We began our seven-day journey at the historic Hotel Ritz Madrid, one of the first properties established under the famed Ritz brand name. It was built to entertain dignitaries when they came to visit the king or queen, and it’s maintained much of its character and charm. The décor whispers “classic luxury.”
From there we took a guided tour of the city’s highlights, including the Prado Museum (Museo Nacional del Prado), where we saw the works of two of Spain’s great artists, Velázquez and Goya. Our tour guide gave what I likened to the “Real Housewives” version of an art history lesson. Nearly every painting has a story, and he interweaved facts with juicy tidbits of adultery, betrayal and forbidden love. Turns out these noblemen and women were no different than the celebrities we follow today—awash with grit, gossip and intrigue.
That evening, the Hotel Ritz hosted a private dinner catered by its Goya restaurant. We dined on succulent pig that had been cooked for 24 hours. The meat was both sweet and savory, and so tender you could carve it with the side of a plate. To poke a bit of fun at its formal reputation, the restaurant hired an actor to pose as a waiter. We watched in shock as he sampled food from our plates, adjusted our chairs, snatched silverware from our hands and basically discarded every rule of etiquette. This intrusion stuck out amidst otherwise flawless service, and we were both relieved and amused to discover that this was staged—and a sign that the Ritz, while undeniably formal and elegant, still has a sense of humor.
We ended the night with DaliTinis in the hotel’s Velasquez bar, where Dali reportedly tasted his first cocktail, in 1926.
We toured the Thyssen Bornemisza Museum’s striking assortment of paintings, Madam Thyssen’s private collection. Her taste is eccentric and fascinating, and it was interesting to think about what her choices reveal about her psyche. We also toured Madrid with a professional photographer who took us places where we could see city landmarks from unique perspectives. The highlight was the Temple of Debod, an ancient Egyptian temple. (Its “sister” structure, the Temple of Dendur, is on display at the MET in New York.)

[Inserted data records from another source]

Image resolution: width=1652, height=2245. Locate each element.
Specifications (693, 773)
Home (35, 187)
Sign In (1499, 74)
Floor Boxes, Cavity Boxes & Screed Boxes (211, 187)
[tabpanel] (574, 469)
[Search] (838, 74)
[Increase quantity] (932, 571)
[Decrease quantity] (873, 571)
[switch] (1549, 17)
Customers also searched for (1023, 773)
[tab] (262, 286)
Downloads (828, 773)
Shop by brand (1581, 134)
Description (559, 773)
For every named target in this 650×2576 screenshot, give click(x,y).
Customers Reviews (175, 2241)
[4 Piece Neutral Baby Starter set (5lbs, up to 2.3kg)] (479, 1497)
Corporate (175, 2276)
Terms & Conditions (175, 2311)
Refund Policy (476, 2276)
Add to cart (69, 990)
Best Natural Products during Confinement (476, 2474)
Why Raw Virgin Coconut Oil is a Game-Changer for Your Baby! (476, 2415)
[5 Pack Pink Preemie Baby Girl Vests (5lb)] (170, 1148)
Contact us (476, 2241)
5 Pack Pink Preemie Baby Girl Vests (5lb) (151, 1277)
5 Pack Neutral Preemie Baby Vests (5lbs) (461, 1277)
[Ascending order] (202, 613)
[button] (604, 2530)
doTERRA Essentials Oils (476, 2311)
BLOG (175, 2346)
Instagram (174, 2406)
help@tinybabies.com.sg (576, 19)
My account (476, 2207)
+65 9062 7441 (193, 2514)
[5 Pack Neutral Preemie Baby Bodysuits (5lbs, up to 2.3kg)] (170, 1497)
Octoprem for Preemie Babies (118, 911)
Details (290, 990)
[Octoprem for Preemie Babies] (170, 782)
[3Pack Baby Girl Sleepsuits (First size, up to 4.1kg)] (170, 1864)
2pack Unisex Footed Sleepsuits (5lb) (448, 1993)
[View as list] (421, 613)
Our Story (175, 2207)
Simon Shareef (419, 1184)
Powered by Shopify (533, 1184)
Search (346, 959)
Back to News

For lunch we had pigeon – a first for many of us. The dish is rich in tradition and tasted a bit like chicken. I appreciated the nod to history, but I most likely won’t be ordering it again. Dinner was more modern – a meal at Hotel Villa Magna, which buzzed with contemporary luxury. It was sexy and fun, and the wine-pairing was exquisite.
We took a high-speed train to Cordoba, where we checked into Hotel Hospes Palacio del Bailion. Roman ruins still lie beneath the hotel, and the frescos on the wall encapsulate Spain. We had a warm, easy luncheon that, to me, perfectly summarized the country’s hospitable nature.
Our tour of Cordoba included a stop at the historical Jewish quarter and the Cathedral-Mosque, which is steeped in complex history, as its affiliations changed depending upon which religious group was occupying the city. It has beautiful granite detailing and stunning gardens filled with bitter orange trees. The warm, zesty aroma is unforgettable.
We traveled to the stunning Hotel Alfonso XIII in Seville, which reflects Andalusian, Castilian and Moorish styles. The owners spent millions on its renovation in 2012, successfully preserving its historic heritage while infusing modern touches. The property’s heartbeat is its courtyard, which features dining, drinks and live music.